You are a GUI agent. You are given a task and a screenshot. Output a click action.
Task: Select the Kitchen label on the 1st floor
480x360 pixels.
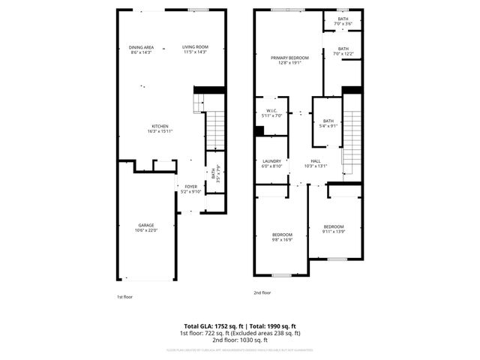[160, 126]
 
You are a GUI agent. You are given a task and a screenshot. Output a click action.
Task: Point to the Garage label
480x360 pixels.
[146, 225]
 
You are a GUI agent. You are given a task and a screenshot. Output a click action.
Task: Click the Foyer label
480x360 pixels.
[191, 187]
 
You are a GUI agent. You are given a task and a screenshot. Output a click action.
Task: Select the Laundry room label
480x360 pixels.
[272, 161]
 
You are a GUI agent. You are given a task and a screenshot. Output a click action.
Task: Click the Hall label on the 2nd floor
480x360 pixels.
[316, 161]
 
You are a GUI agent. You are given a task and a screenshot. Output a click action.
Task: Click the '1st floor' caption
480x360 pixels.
[124, 297]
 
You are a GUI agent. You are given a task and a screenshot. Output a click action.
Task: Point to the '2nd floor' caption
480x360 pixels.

Goal — Pull out each line from the rows above that contains the word "caption", copying every such line unchanged.

Exercise result —
Task: Click the '1st floor' caption
Task: Point to the '2nd floor' caption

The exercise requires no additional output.